» **Task details**:
Return all of the entries exactly as written.

[Records from a data collection]
+ + + + + + +

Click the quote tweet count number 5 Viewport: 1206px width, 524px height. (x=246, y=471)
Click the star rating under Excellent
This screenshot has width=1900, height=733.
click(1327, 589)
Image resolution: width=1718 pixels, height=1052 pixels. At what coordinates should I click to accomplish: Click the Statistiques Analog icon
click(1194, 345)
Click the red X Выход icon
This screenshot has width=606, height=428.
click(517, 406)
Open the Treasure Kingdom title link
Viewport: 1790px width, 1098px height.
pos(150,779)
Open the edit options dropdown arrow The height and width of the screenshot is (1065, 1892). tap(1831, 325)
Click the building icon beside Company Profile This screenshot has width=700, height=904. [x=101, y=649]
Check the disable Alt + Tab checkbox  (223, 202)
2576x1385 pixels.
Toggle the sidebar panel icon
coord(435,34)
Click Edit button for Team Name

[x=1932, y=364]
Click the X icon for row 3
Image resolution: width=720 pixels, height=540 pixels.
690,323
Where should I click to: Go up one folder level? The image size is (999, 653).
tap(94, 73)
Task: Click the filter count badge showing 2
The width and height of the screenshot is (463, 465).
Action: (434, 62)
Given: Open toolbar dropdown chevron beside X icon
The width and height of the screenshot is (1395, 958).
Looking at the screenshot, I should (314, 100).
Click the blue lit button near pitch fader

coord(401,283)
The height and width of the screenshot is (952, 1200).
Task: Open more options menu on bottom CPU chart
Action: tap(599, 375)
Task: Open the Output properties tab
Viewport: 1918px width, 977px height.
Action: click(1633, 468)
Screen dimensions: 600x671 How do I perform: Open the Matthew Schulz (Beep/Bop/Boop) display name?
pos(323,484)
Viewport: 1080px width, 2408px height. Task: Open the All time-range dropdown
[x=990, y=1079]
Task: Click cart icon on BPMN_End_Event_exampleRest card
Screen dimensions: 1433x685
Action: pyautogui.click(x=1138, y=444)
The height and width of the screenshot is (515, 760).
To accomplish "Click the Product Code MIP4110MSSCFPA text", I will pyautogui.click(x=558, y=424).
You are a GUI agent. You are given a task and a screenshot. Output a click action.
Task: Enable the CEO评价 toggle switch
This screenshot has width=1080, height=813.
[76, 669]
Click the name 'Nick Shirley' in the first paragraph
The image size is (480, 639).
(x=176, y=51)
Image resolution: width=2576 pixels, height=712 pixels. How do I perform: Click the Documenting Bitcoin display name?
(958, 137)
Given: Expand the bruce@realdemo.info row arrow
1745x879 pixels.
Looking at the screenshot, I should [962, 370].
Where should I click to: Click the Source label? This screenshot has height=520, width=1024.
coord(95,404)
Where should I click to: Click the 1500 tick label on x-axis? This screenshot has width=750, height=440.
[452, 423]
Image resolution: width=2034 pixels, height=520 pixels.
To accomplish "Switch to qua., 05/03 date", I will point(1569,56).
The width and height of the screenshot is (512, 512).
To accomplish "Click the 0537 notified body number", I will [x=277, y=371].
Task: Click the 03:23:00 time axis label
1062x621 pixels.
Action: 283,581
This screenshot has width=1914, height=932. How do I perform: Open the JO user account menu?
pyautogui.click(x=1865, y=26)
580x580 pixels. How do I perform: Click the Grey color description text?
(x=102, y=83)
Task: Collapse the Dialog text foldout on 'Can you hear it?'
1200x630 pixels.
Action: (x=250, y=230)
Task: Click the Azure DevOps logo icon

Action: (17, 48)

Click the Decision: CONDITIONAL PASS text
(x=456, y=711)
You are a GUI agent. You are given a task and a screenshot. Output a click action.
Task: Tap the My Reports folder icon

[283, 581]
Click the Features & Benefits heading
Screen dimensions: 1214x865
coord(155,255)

+ + + + + + +

» **Answer for the task**:
Click the quote tweet count number 5 Viewport: 1206px width, 524px height. (x=246, y=471)
Click the star rating under Excellent
This screenshot has width=1900, height=733.
click(1327, 589)
Image resolution: width=1718 pixels, height=1052 pixels. At what coordinates should I click to accomplish: Click the Statistiques Analog icon
click(1194, 345)
Click the red X Выход icon
This screenshot has width=606, height=428.
click(517, 406)
Open the Treasure Kingdom title link
Viewport: 1790px width, 1098px height.
pos(150,779)
Open the edit options dropdown arrow The height and width of the screenshot is (1065, 1892). tap(1831, 325)
Click the building icon beside Company Profile This screenshot has width=700, height=904. [x=101, y=649]
Check the disable Alt + Tab checkbox  (223, 202)
2576x1385 pixels.
Toggle the sidebar panel icon
coord(435,34)
Click Edit button for Team Name

[x=1932, y=364]
Click the X icon for row 3
Image resolution: width=720 pixels, height=540 pixels.
690,323
Where should I click to: Go up one folder level? The image size is (999, 653).
tap(94, 73)
Task: Click the filter count badge showing 2
The width and height of the screenshot is (463, 465).
Action: (434, 62)
Given: Open toolbar dropdown chevron beside X icon
The width and height of the screenshot is (1395, 958).
Looking at the screenshot, I should (314, 100).
Click the blue lit button near pitch fader

coord(401,283)
The height and width of the screenshot is (952, 1200).
Task: Open more options menu on bottom CPU chart
Action: tap(599, 375)
Task: Open the Output properties tab
Viewport: 1918px width, 977px height.
Action: click(1633, 468)
Screen dimensions: 600x671 How do I perform: Open the Matthew Schulz (Beep/Bop/Boop) display name?
pos(323,484)
Viewport: 1080px width, 2408px height. Task: Open the All time-range dropdown
[x=990, y=1079]
Task: Click cart icon on BPMN_End_Event_exampleRest card
Screen dimensions: 1433x685
Action: pyautogui.click(x=1138, y=444)
The height and width of the screenshot is (515, 760).
To accomplish "Click the Product Code MIP4110MSSCFPA text", I will pyautogui.click(x=558, y=424).
You are a GUI agent. You are given a task and a screenshot. Output a click action.
Task: Enable the CEO评价 toggle switch
This screenshot has width=1080, height=813.
[76, 669]
Click the name 'Nick Shirley' in the first paragraph
The image size is (480, 639).
(x=176, y=51)
Image resolution: width=2576 pixels, height=712 pixels. How do I perform: Click the Documenting Bitcoin display name?
(958, 137)
Given: Expand the bruce@realdemo.info row arrow
1745x879 pixels.
Looking at the screenshot, I should [962, 370].
Where should I click to: Click the Source label? This screenshot has height=520, width=1024.
coord(95,404)
Where should I click to: Click the 1500 tick label on x-axis? This screenshot has width=750, height=440.
[452, 423]
Image resolution: width=2034 pixels, height=520 pixels.
To accomplish "Switch to qua., 05/03 date", I will point(1569,56).
The width and height of the screenshot is (512, 512).
To accomplish "Click the 0537 notified body number", I will [x=277, y=371].
Task: Click the 03:23:00 time axis label
1062x621 pixels.
Action: 283,581
This screenshot has width=1914, height=932. How do I perform: Open the JO user account menu?
pyautogui.click(x=1865, y=26)
580x580 pixels. How do I perform: Click the Grey color description text?
(x=102, y=83)
Task: Collapse the Dialog text foldout on 'Can you hear it?'
1200x630 pixels.
Action: (x=250, y=230)
Task: Click the Azure DevOps logo icon

Action: (17, 48)

Click the Decision: CONDITIONAL PASS text
(x=456, y=711)
You are a GUI agent. You are given a task and a screenshot. Output a click action.
Task: Tap the My Reports folder icon

[283, 581]
Click the Features & Benefits heading
Screen dimensions: 1214x865
coord(155,255)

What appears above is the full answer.